1)      Lo stato di Israele ferma i bombardamenti appagato dall’alto numero di vittime inflitto ai palestinesi e avvia una campagna mediatica e diplomatica di copertura alla strage. Non a caso, il quotidiano Le Monde riferisce che il ministro Tzipi Livni ha convocato urgentemente i suoi consiglieri per preparare una “campagna di informazione internazionale per giustificare l’azione israeliana”. Le reazioni internazionali dei governi non andranno oltre le proteste di  prammatica e l’ennesimo crimine di guerra israeliano resterebbe ancora una volta impunito.

2)      I palestinesi e le altre forze antisioniste in Medio Oriente avviano una vasta campagna di ritorsione contro Israele dentro il suo territorio, nei punti di contatto tra palestinesi e israeliani (Cisgiordania e Gerusalemme inclusi), ma anche alla frontiera con il Libano.
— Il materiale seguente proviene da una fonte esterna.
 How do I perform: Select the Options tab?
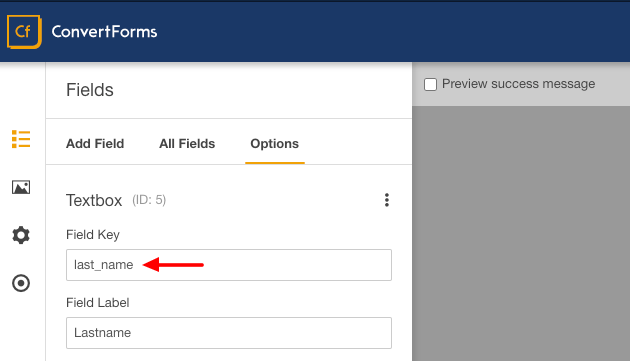[x=274, y=144]
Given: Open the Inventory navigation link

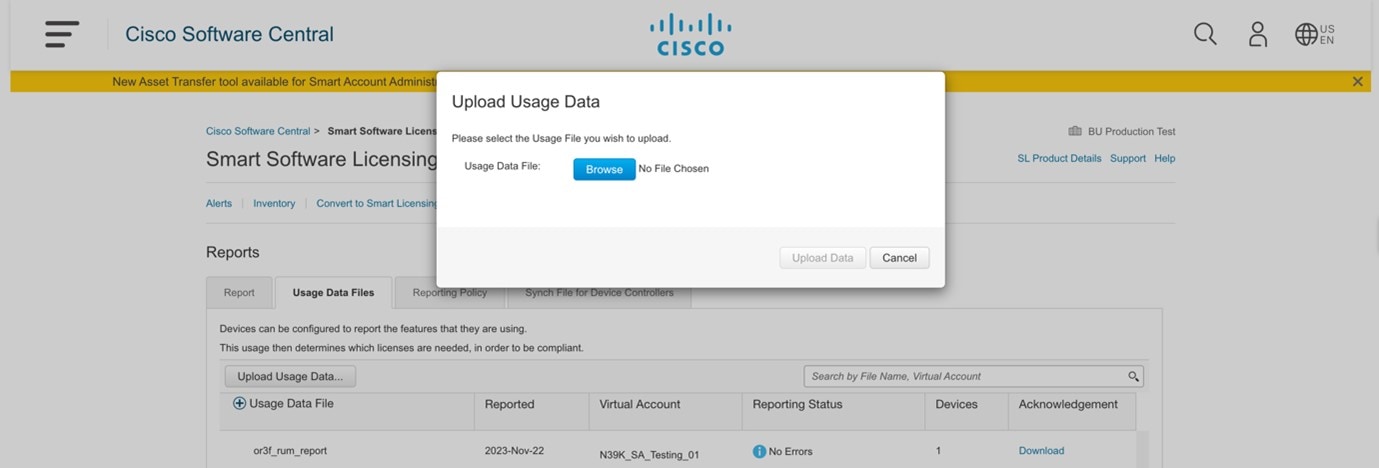Looking at the screenshot, I should [274, 203].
In questo caso l’escalation divamperebbe da Gaza a tutto il territorio riaprendo lo scenario di un conflitto ad alta intensità – ancora asimmetrico – ma con forze in campo superiori a quelle mobilitabili dai palestinesi di Gaza.

In entrambi i casi lo scenario mediorientale e le relazioni internazionali ne subirebbero pesantemente i contraccolpi. Nel primo caso l’impunità per Israele per la strage di palestinesi resterebbe un fattore ormai inaccettabile per gran parte di un mondo sempre meno disposto ad accettare discriminazioni nel trattamento tra i vari stati. Nel secondo caso il conflitto con Israele cesserebbe di essere solo un passaggio obbligato dell’affermazione dei diritti nazionali palestinesi.
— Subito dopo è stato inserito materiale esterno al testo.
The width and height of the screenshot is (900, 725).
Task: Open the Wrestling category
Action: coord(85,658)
Forse è arrivato il momento in cui l’intera umanità – in tutte le sue articolazioni – debba prendere coscienza che lo Stato di Israele è il problema e non la soluzione a sessanta anni di guerre in Medio Oriente e che l’esistenza, l’impunità, la legittimazione di uno stato con le caratteristiche con cui è stato edificato Israele nel cuore del Medio Oriente, inteso come risarcimento degli orrori subiti dagli ebrei in Europa, non è un fattore sul quale comunità internazionale può continuare a pensare ed agire con cinica normalità. Continuare a ignorare che la democratizzazione delle relazioni internazionali non può che contrastare il progetto del sionismo piuttosto che rendersi ad esso subalterna, è un salto di qualità che il XXI° Secolo deve cominciare a mettere in agenda.
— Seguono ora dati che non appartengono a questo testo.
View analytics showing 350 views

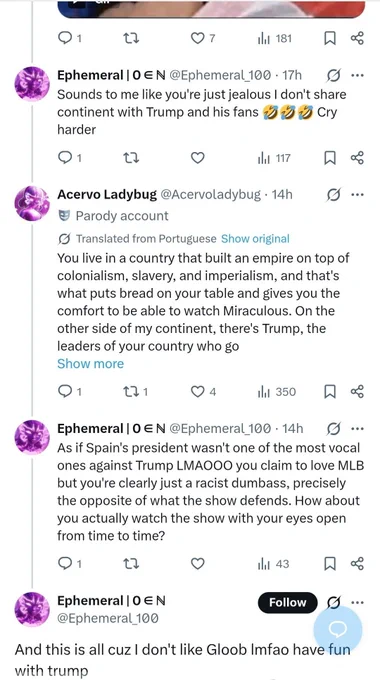277,392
La questione palestinese richiede oggi soluzioni più avanzate di quelle fino ad oggi ipotizzate o messe a disposizione da negoziati di pace senza credibilità né risultati. Se il perno di queste soluzioni rimane la centralità strategica di Israele così come è venuta determinandosi, non ci potrà mai essere nè pace nè giustizia nell’area. Rimane questo lo snodo politico strategico per una effettiva democratizzazione del Medio Oriente. La nuova strage di palestinese a Gaza chiama tutti a scelte più coraggiose e lungimiranti.